Adjustable rate mortgages should be avoided if at all possible. It is one you may not be able to get yourself out of or afford. This is something a new homebuyer or first time buyer needs to remember

If you find yourself unable to pay your mortgage and the only way out is foreclosure, you picked the wrong kind of loan. Do not let anyone tell you otherwise, a fixed rate mortgage is always preferable even if you end up paying a point or two on your interest.

If you find yourself in a position that taking out an adjustable rate mortgage is the only option you have you should do your best to make it a long term plan. You then need to act immediately to do whatever is in your power to improve your credit rating. Once you achieve that you can then refinance your mortgage before your interest rate goes up. In this way you will be able to get the house you want, take advantage of the low interest rates for a short time while you improve your credit, then you will be able to get yourself a better loan.

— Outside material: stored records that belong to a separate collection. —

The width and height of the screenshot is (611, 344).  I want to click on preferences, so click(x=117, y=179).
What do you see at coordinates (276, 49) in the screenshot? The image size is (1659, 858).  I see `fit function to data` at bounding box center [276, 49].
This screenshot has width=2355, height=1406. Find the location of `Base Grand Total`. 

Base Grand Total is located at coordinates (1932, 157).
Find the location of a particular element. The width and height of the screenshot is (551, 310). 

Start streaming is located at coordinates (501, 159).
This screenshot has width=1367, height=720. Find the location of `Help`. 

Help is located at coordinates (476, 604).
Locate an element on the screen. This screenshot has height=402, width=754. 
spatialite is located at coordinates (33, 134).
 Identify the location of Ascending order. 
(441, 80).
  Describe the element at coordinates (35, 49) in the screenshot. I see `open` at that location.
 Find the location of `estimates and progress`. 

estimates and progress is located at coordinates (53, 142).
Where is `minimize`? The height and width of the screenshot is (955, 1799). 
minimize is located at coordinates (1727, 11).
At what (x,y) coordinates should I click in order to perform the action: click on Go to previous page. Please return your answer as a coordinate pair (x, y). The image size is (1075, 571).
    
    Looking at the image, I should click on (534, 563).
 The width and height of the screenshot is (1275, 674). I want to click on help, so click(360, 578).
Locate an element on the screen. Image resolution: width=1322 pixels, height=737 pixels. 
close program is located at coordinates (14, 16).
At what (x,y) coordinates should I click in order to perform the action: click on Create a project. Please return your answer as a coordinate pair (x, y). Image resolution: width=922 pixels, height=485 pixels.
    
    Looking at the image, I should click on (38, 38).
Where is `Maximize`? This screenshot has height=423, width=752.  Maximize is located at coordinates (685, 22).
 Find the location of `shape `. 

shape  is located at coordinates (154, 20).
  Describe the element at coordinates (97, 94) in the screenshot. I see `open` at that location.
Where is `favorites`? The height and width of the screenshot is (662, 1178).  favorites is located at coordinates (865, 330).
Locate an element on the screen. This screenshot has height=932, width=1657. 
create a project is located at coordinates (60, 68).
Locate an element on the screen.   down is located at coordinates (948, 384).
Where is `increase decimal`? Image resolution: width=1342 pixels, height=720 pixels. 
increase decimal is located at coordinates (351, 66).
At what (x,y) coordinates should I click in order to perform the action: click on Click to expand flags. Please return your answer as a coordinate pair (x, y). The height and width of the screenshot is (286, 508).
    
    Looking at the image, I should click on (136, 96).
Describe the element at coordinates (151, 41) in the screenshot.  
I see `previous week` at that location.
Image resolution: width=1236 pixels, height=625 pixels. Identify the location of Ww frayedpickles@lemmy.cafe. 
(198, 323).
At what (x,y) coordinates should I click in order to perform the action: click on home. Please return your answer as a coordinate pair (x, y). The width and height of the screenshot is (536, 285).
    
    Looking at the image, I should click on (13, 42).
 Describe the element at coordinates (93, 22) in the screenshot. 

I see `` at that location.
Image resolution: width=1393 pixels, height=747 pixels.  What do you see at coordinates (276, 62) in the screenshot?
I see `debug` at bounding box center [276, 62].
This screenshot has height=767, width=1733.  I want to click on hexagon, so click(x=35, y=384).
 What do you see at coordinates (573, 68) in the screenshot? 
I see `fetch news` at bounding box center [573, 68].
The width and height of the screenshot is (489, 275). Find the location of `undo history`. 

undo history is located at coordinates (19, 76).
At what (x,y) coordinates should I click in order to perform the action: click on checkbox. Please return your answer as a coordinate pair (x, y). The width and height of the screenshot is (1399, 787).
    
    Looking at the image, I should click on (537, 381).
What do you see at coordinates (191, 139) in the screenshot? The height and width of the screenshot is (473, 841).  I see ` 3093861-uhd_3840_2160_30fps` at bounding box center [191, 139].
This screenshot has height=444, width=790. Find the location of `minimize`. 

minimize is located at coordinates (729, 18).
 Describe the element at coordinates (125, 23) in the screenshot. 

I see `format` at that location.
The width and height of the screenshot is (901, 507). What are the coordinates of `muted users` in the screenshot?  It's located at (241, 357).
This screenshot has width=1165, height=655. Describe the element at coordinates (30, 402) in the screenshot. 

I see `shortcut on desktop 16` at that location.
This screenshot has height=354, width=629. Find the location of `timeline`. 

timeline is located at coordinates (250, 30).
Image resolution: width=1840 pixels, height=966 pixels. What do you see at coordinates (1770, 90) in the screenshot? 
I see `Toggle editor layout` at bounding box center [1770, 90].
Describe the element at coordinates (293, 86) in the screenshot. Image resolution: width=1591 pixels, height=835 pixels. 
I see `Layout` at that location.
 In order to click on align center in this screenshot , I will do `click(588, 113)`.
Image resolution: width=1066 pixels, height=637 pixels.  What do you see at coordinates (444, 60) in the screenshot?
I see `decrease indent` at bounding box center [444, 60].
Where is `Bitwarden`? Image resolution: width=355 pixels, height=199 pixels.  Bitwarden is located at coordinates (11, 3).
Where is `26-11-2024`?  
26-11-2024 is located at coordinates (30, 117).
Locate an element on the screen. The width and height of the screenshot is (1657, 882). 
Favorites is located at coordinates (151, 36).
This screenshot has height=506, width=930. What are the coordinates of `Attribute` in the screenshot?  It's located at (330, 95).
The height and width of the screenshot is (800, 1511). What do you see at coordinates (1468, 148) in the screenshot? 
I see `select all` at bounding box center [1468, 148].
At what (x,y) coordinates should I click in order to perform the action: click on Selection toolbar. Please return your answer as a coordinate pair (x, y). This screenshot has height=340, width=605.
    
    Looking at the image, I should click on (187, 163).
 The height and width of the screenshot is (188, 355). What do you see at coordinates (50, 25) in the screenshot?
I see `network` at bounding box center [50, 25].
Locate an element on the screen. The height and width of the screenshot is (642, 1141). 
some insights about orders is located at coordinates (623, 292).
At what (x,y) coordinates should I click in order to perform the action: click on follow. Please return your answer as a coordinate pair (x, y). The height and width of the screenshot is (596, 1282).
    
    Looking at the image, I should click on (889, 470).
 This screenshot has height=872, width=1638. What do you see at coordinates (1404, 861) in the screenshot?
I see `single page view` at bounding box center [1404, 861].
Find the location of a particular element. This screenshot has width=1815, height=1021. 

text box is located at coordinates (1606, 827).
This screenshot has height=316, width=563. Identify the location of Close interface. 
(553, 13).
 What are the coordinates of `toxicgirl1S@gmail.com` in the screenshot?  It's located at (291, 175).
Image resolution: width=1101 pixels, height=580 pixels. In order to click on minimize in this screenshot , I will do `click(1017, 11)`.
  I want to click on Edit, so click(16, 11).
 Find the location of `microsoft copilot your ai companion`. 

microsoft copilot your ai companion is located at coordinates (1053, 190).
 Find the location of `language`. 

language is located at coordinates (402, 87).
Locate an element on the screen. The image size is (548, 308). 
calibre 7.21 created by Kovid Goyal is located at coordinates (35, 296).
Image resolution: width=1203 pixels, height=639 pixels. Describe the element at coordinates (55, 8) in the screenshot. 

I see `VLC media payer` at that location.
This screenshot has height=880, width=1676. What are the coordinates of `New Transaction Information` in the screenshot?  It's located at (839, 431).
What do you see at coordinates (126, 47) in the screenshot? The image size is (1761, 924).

The closing costs also have to be kept in mind. If you have trouble putting money towards a down payment and even more trouble with the closing costs then you will want to request that the seller help you. Most of the time, the seller will help by taking over part or all of the closing costs you have to pay. This means you will afford a home and the seller will be able to finally get rid of their property.

You will find that sellers can be very willing to work with you since they usually need the cash, or it is a divorce settlement or trying to keep their credit intact by avoiding a foreclosure.

There is something called mortgage insurance that you should remember since if you put less than 20% down on the loan amount it may be required. This is then broken down into your monthly mortgage payment making it affordable for you.

Obviously there is a lot to take into consideration when buying a home and that doesn't matter if it is a first time purchase or the tenth house purchased. There is always something to worry about and questions that will need answers which means that if you need to take whatever time you need and ask for advice whenever you require it. If you do that, then there should be no problems.